» **Your instructions**
Please restate, exactly as they appear, only the lines from the one that contains "Where should I" to the final line of the entries, with no pictures.

» **Records drawn from a dataset**
▬▬▬▬▬▬

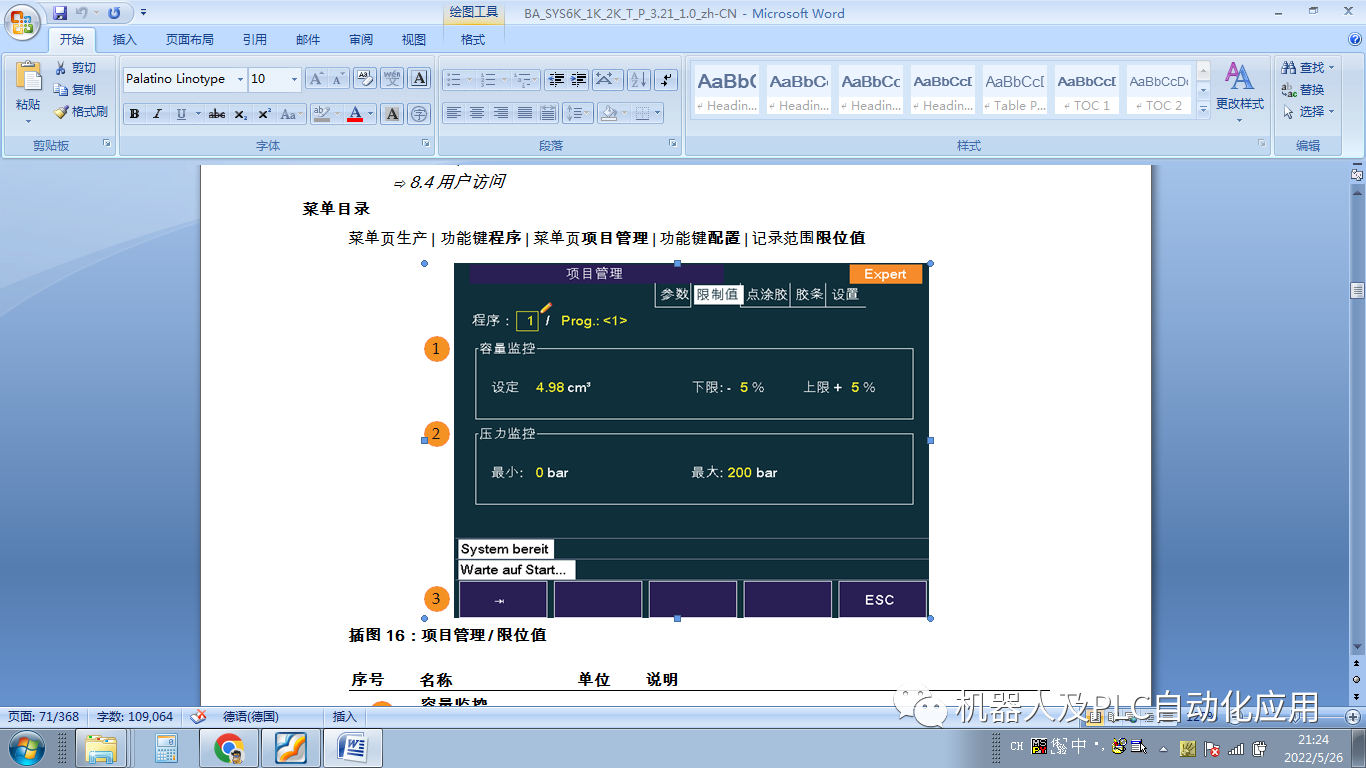
Task: Open the font size dropdown
Action: point(295,78)
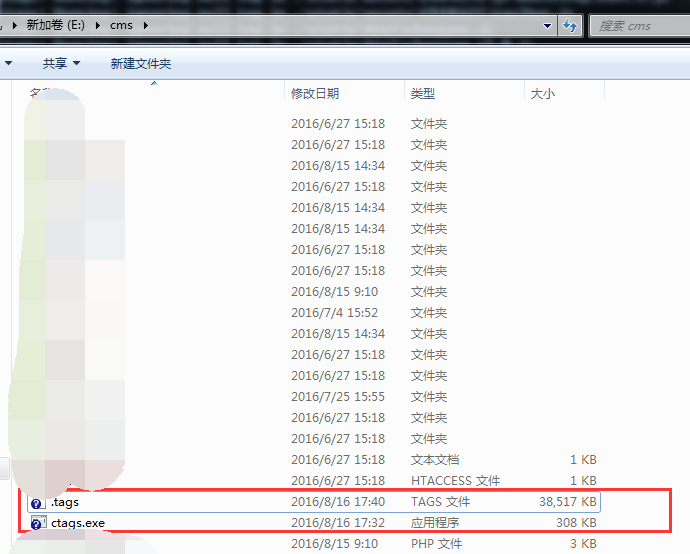This screenshot has width=690, height=554.
Task: Sort by the 修改日期 column header
Action: point(315,93)
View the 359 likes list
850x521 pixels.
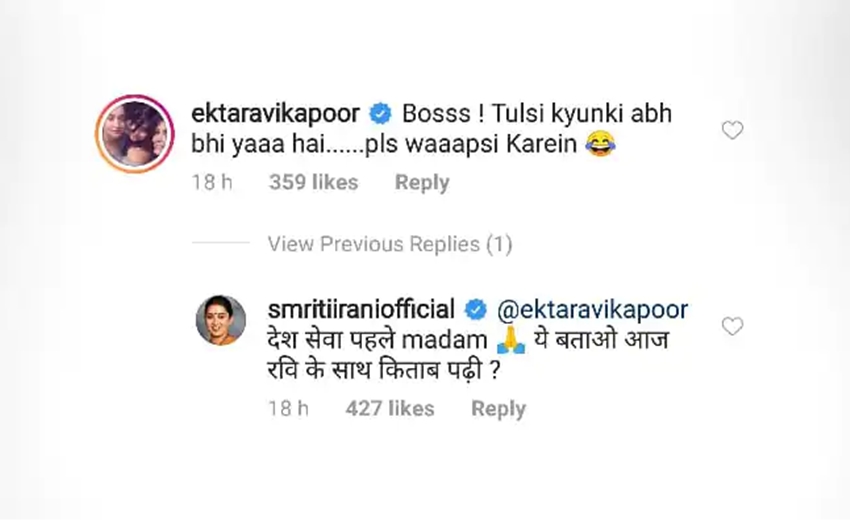pos(314,182)
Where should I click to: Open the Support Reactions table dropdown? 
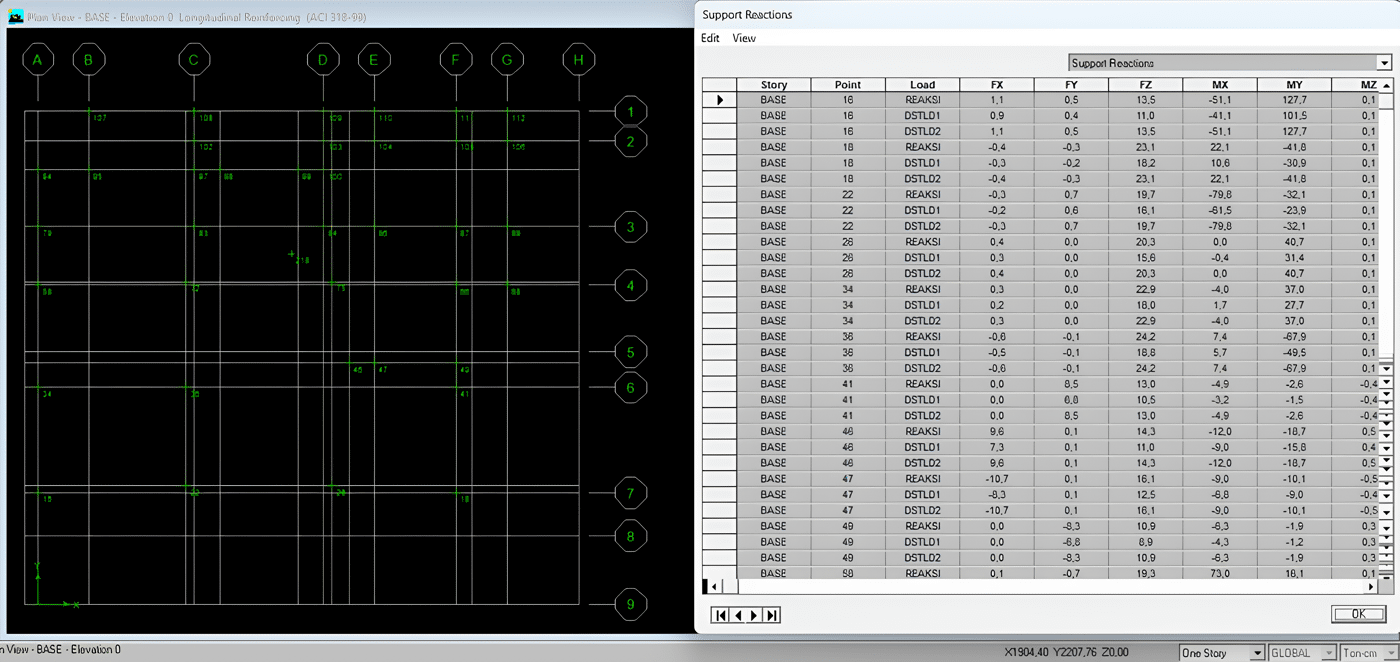click(x=1383, y=63)
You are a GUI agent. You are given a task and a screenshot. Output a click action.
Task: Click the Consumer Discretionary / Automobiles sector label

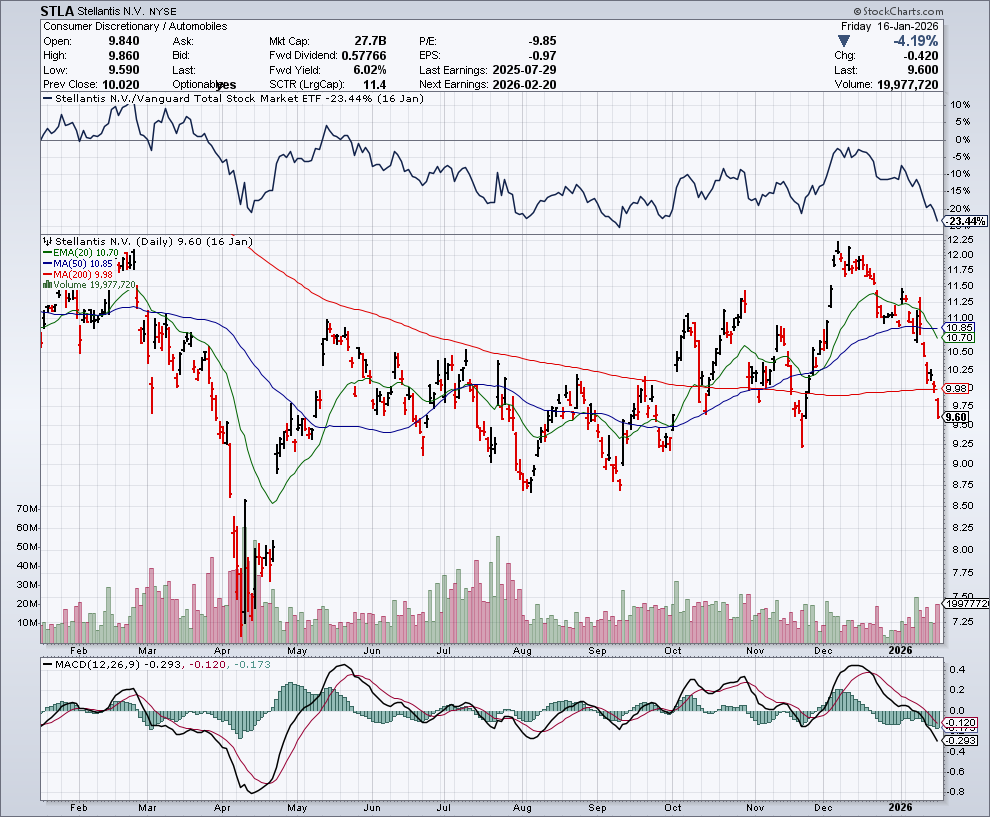coord(134,26)
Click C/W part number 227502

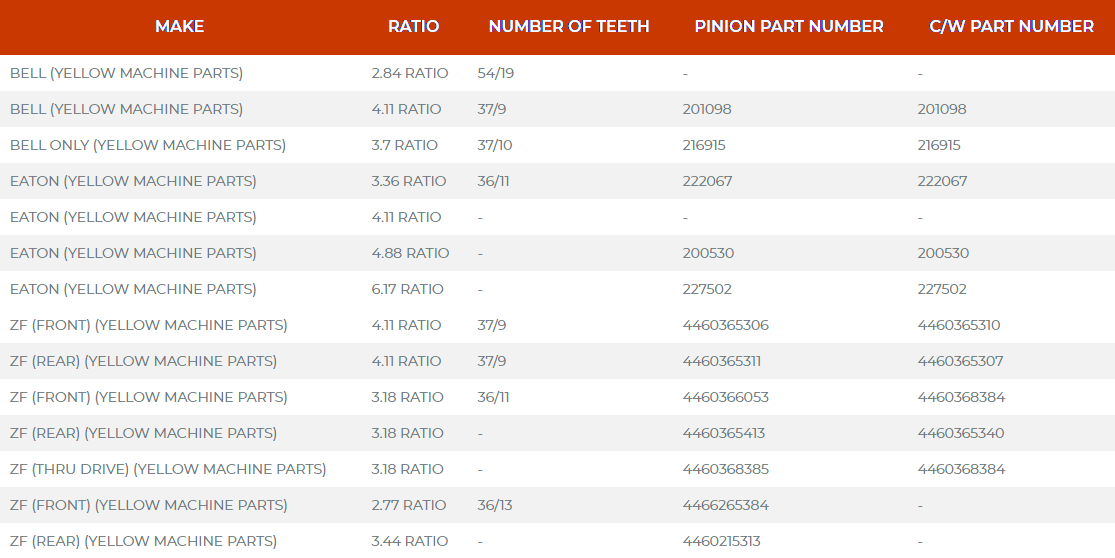[x=942, y=289]
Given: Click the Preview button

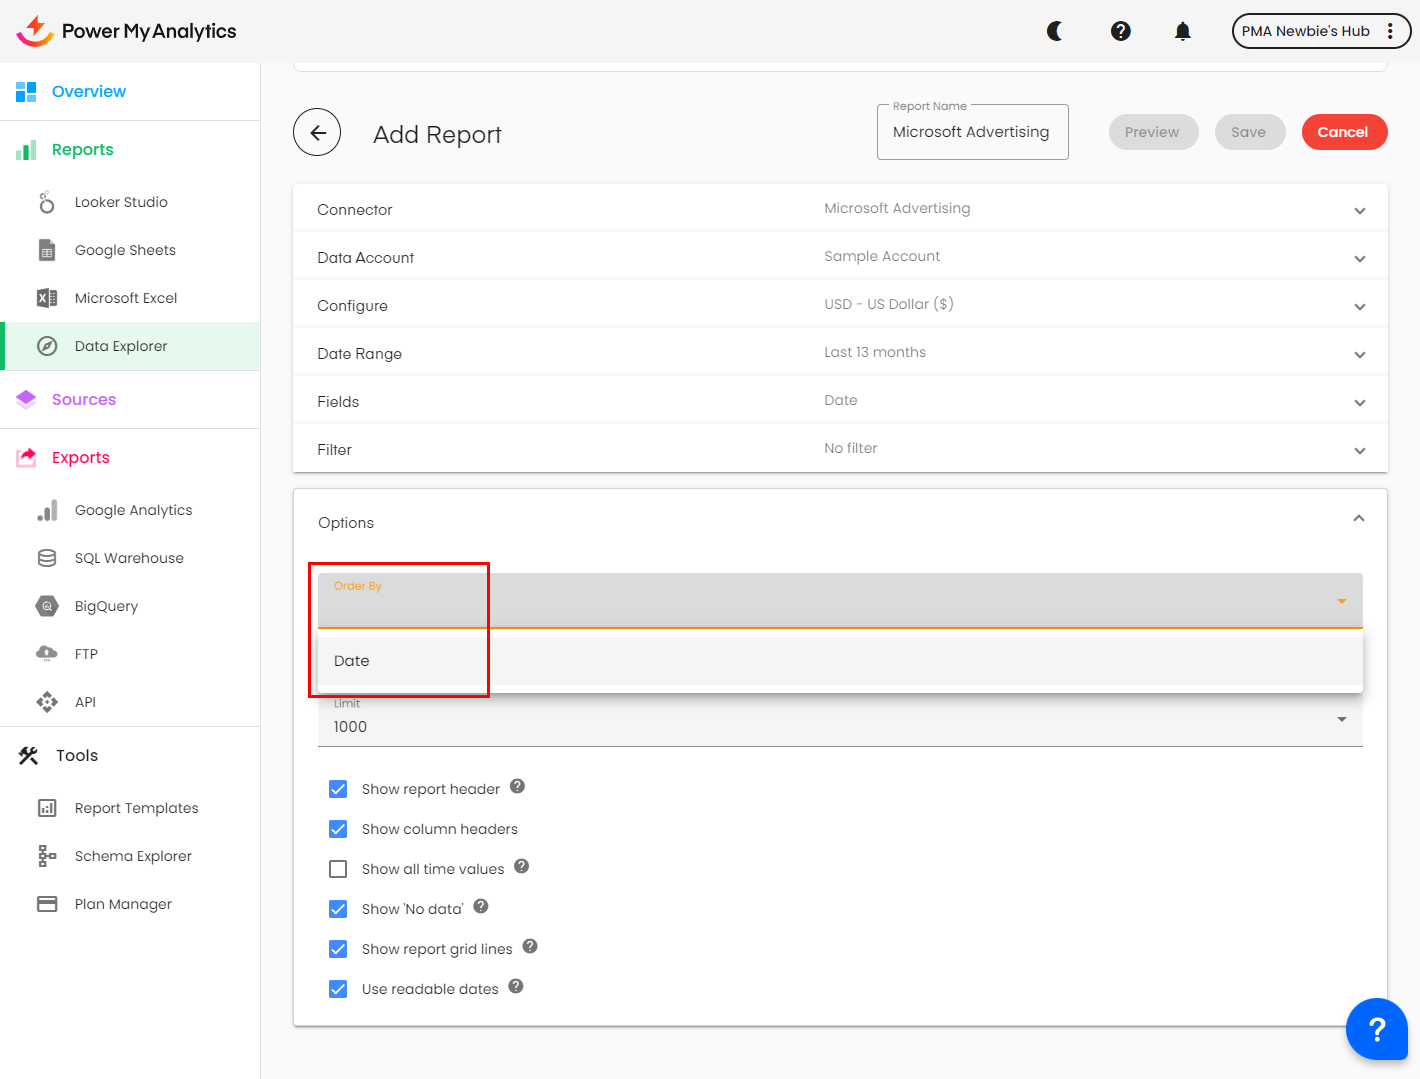Looking at the screenshot, I should pyautogui.click(x=1152, y=132).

▬▬▬▬▬▬

» **Output**
Where should I click to: Open the Support Reactions table dropdown? 
click(x=1383, y=63)
You are a GUI agent. You are given a task and a screenshot. Output a click action.
Task: Click the Consumer Discretionary / Automobiles sector label

coord(134,26)
Click C/W part number 227502

[x=942, y=289]
Given: Click the Preview button

Looking at the screenshot, I should pyautogui.click(x=1152, y=132).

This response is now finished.